> [Action item]: Pictures excluded, retype the lines from the one containing "Set the view to Left" through the last line of the data below, both included.

Collected data:
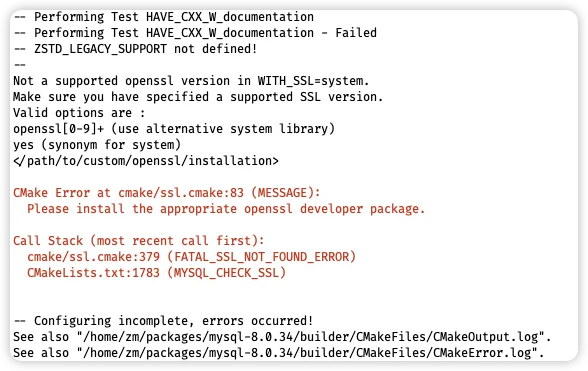588x371 pixels.
Task: Click 'Configuring incomplete, errors occurred!' line
Action: coord(163,321)
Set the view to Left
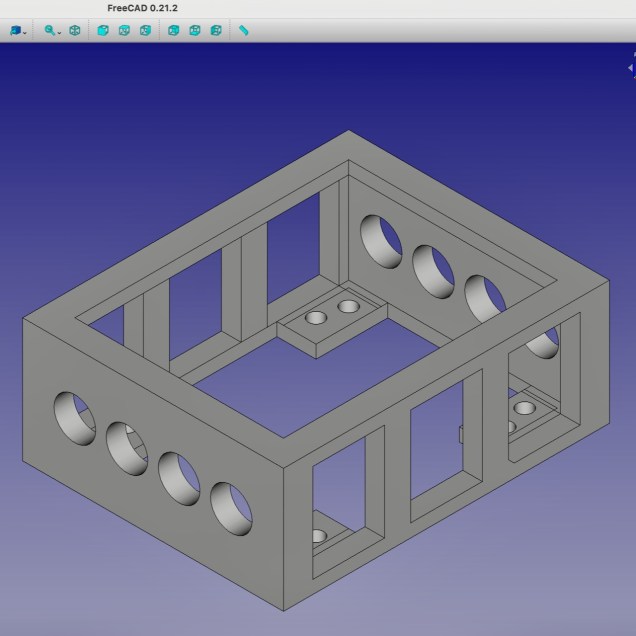The height and width of the screenshot is (636, 636). (x=217, y=31)
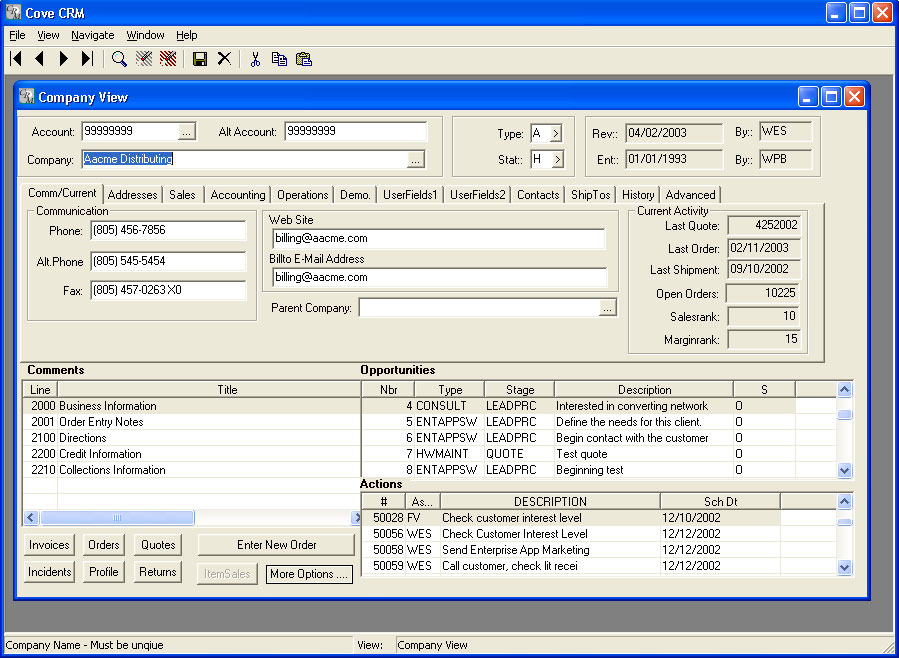Open the Type field selector arrow
The width and height of the screenshot is (899, 658).
[x=556, y=133]
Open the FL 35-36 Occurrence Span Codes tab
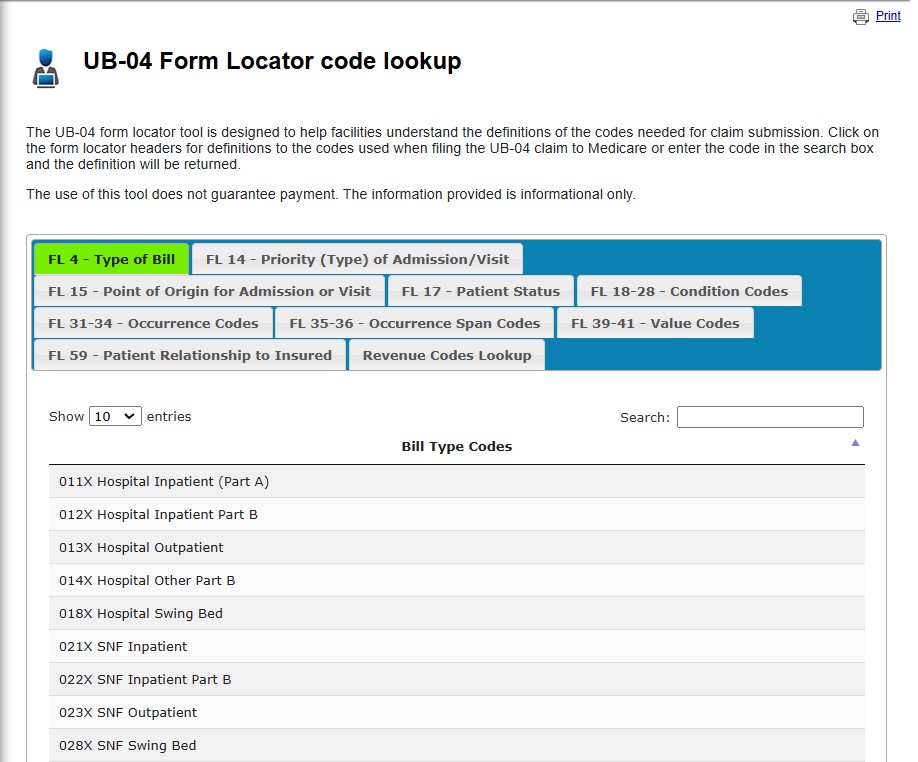918x762 pixels. [415, 322]
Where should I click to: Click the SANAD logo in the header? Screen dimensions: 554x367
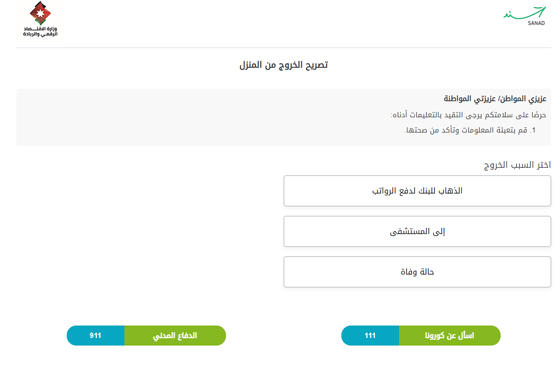click(525, 16)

> [Answer to the problem]:
Set the view to Left
The height and width of the screenshot is (636, 636). (x=217, y=31)
Open the Type field selector arrow
The width and height of the screenshot is (899, 658).
[x=556, y=133]
Open the FL 35-36 Occurrence Span Codes tab
918x762 pixels. [415, 322]
Where should I click to: Click the SANAD logo in the header? Screen dimensions: 554x367
click(525, 16)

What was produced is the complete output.